Samstag, 28. Februar 2009

Quoten von Shell Variablen

Heute habe ich in der AppleScript Mailinglist einen interessanten Beitrag von Mark J. Reed gelesen, der nicht nur für AppleScript Nutzer interessant ist.

Oft gibt es ja das Problem, daß man in Shell Scripten Parameter "herumreichen" muß. Mark hat das Thema "Quoting" darin schön zusammengefaßt:
Since I see lots of shell code being tossed around here, whether in do shell script strings or Terminal do scripts or scripts that invoke osascript, allow me to pass on a general tip: the best rule of thumb is to ALWAYS quote parameter expansions. Somewhat like macros in C, they are expanded *before* the shell does its normal compilation of the command (word splitting). So this:

foo="1 2 3 4"
somecommand $foo


calls "somecommand" with four arguments, not one. This is sometimes what you want, but frequently not. When I see bare $foo, I instinctively reach for the keyboard to turn it into "$foo" instead. :)

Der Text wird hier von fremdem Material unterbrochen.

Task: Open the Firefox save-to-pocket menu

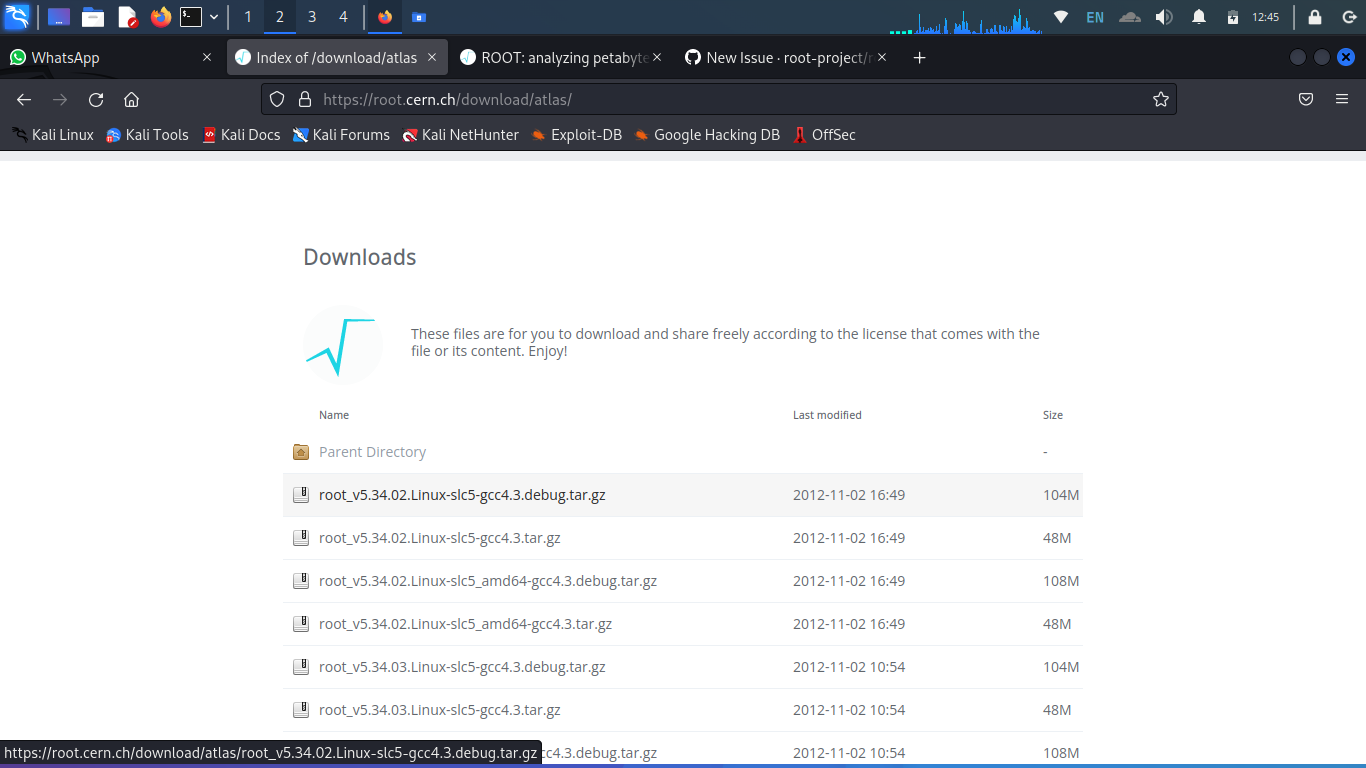Action: coord(1306,99)
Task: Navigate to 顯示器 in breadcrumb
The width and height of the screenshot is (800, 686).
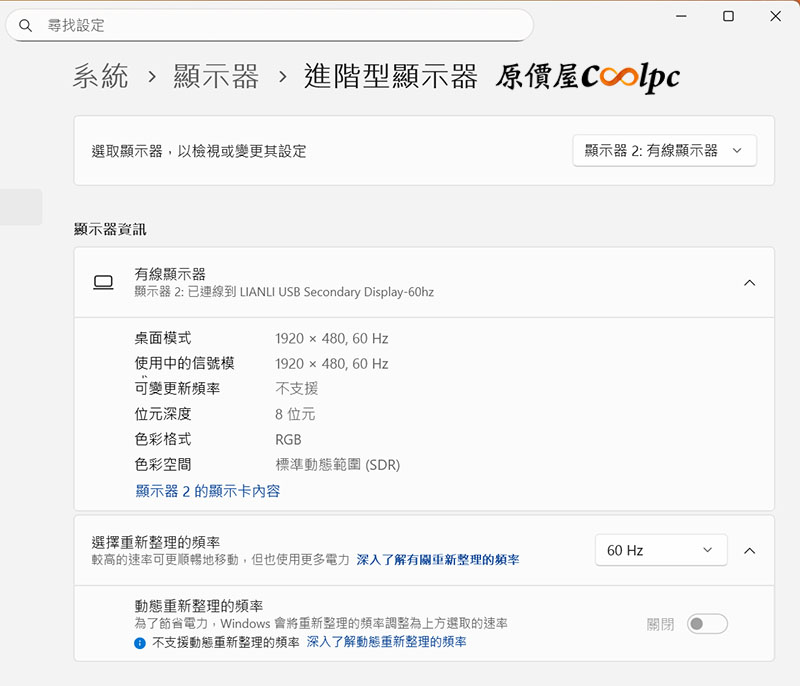Action: pos(216,76)
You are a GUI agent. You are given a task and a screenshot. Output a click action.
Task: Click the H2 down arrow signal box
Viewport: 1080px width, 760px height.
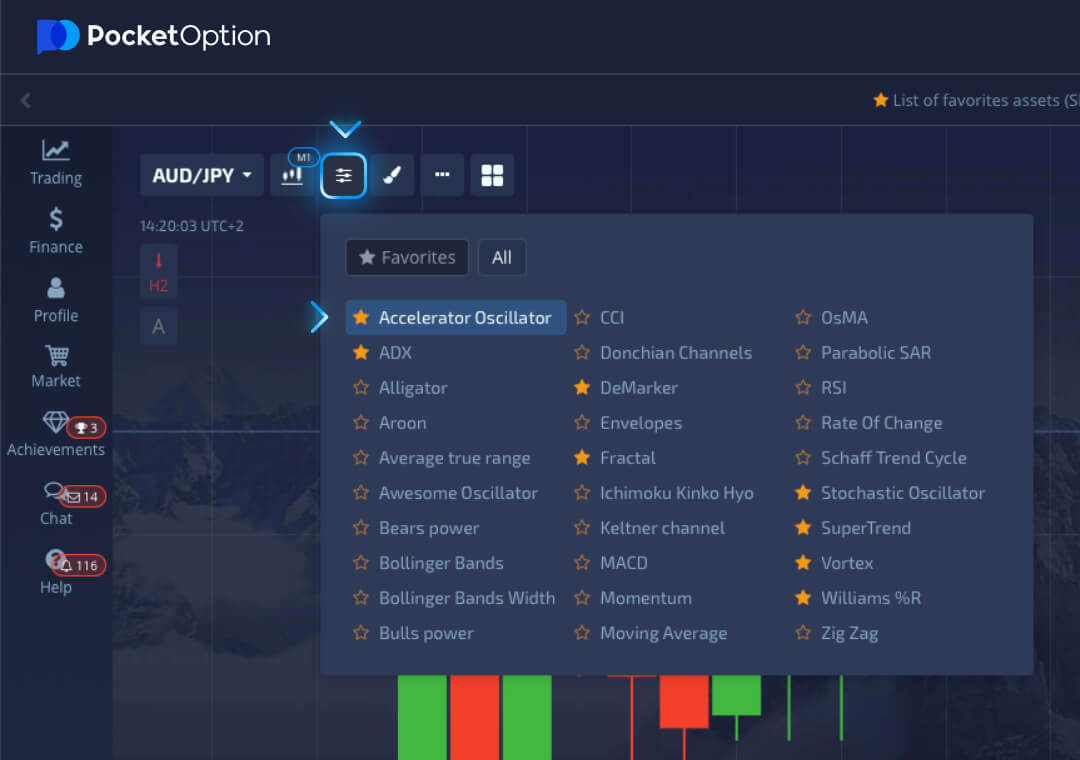pyautogui.click(x=158, y=271)
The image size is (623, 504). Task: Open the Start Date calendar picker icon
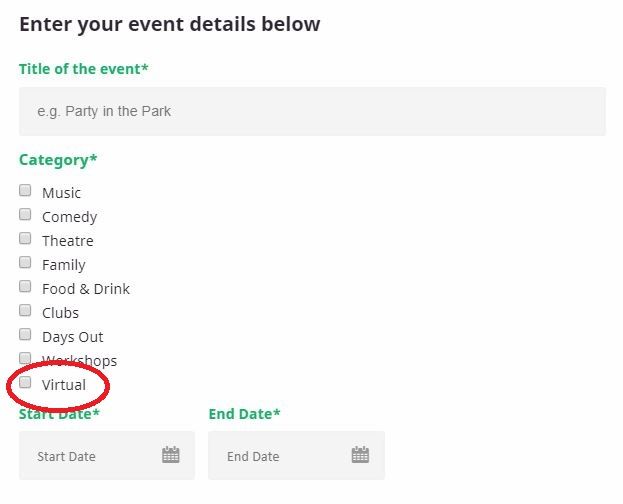pyautogui.click(x=171, y=455)
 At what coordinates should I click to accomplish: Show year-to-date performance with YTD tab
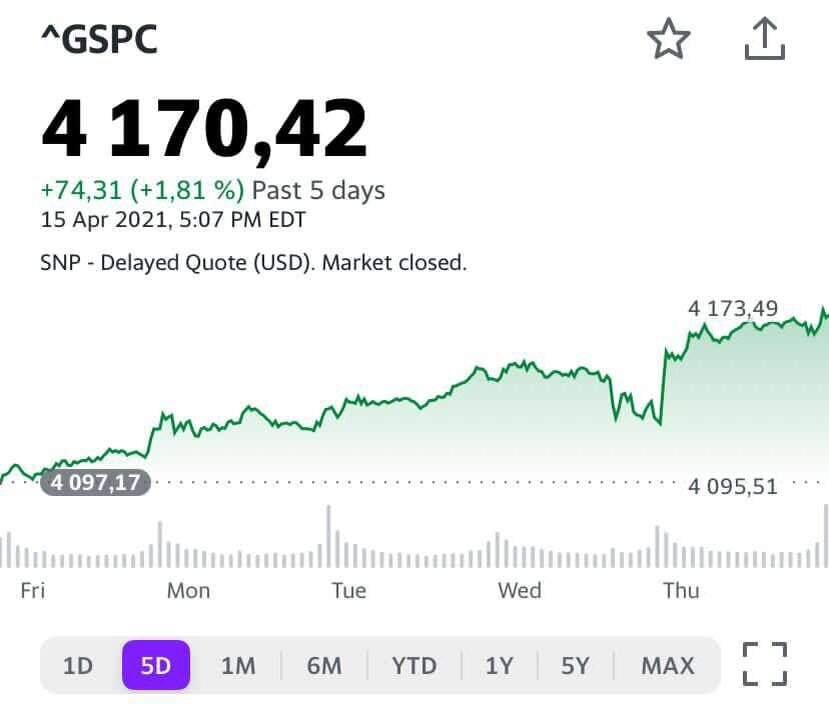[413, 664]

If you do want to expand something into a variable number of words, you can use an array instead of a string, especially if you find yourself trying to do yucky stuff like including quotes in the string and eval'ing the result (see above re: code generation).

foo=(1 "2 3" 4)
somecommand "${foo[@]}" # somecommand is called with three arguments


Array variables are, sadly, not POSIX-compliant. If that's an issue for you, one fallback is to use the shell's own positional parameters:

set -- 1 "2 3" 4
somecommand "$@" # calls somecommand with three arguments


..but that only works if you don't have data you care about already in the positional params.